=== REQUIREMENT 1 ===
Update the Great Whernside article text between "Mountain in the" and "above Angram Reservoir.", inclusive, replacing "Kettlewell" with "Buckden".
=== REQUIREMENT 2 ===
According to the Great Whernside article, in what year was the name Whernside first recorded, and in what form?
=== REQUIREMENT 3 ===
Resume the Great Whernside article from the point where it stops.

=== EXTRACTED TEXT ===
Mountain in the Yorkshire Dales, England

Great Whernside is a fell in the Yorkshire Dales, England, not to be confused with Whernside, some 27 km to the west. Its summit is the highest point of the eastern flank of Wharfedale above Kettlewell. Great Whernside forms the watershed between Wharfedale and Nidderdale, and is on the boundary between the Yorkshire Dales National Park and Nidderdale National Landscape. The River Nidd rises on the eastern slopes of Great Whernside, above Angram Reservoir.

== Name ==
The name Whernside, first recorded in 1214 as Querneside, is of Old English origin. It is derived from cweorn 'quern' or 'millstone' and sīde 'hillside', so means "hillside where millstones are found". The upper part of the hill is composed of millstone grit, and there were once quarries on the Wharfedale side. According to one source the name was originally applied to the hillside on the Wharfedale side, and then extended to the whole hill as seen from Wharfedale. The hill as seen from Nidderdale was known as Blackfell. The addition of Great was first recorded in 1771, apparently to distinguish the hill from Little Whernside.

=== EXERCISE DATA ===
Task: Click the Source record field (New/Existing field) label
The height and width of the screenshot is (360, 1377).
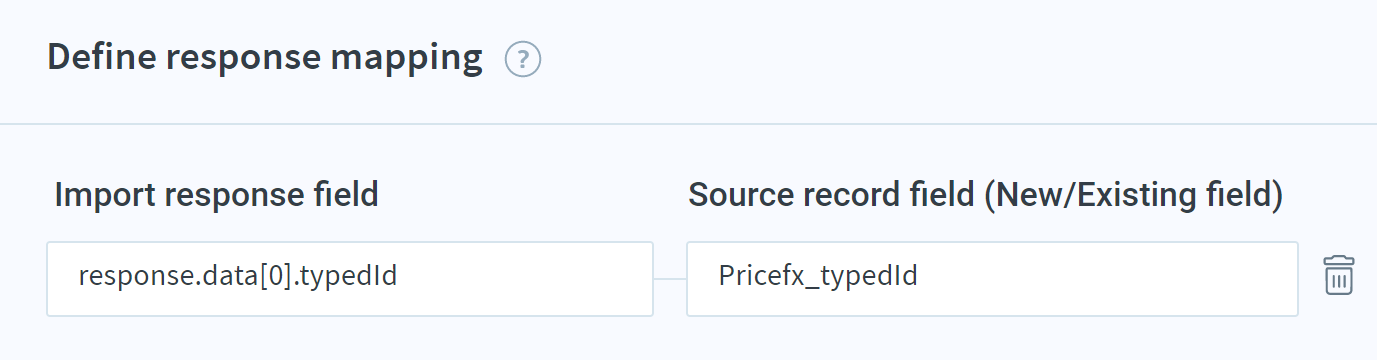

=== EXERCISE RESULT 1 ===
Mountain in the Yorkshire Dales, England

Great Whernside is a fell in the Yorkshire Dales, England, not to be confused with Whernside, some 27 km to the west. Its summit is the highest point of the eastern flank of Wharfedale above Buckden. Great Whernside forms the watershed between Wharfedale and Nidderdale, and is on the boundary between the Yorkshire Dales National Park and Nidderdale National Landscape. The River Nidd rises on the eastern slopes of Great Whernside, above Angram Reservoir.

=== EXERCISE RESULT 2 ===
In 1214, as Querneside.

=== EXERCISE RESULT 3 ===
== Access ==
Until 1997 no public right of way was established to the summit of Great Whernside. In that year two public footpaths were registered, one from Kettlewell in Wharfedale to the summit and one along the summit ridge. Following the Countryside and Rights of Way Act 2000 large parts of the fell became open access land. Great Whernside can be ascended from Kettlewell, or by a shorter route above Park Rash on the minor road from Kettlewell to Coverdale. It can also be ascended by a longer, less popular, route from Scar House Reservoir. Routes from the East are often boggy even after prolonged dry weather.

== Surroundings ==
Little Whernside, 2.5 mi northeast of Great Whernside, forms the watershed between Coverdale and Nidderdale.

The fell has been the site of several aircraft crashes.

Hag Dyke, halfway between Kettlewell and the summit, is a hostel run by 1st Ben Rhydding Scout and Guide Group based in Ilkley.

Tor Dike, situated on the fell's north western flank, is an earthwork with ditch and rampart constructed in the limestone. It appears to have been built either by Iron Age tribes, perhaps in the 1st century AD, to protect themselves from the invading Romans, or in the Dark Ages.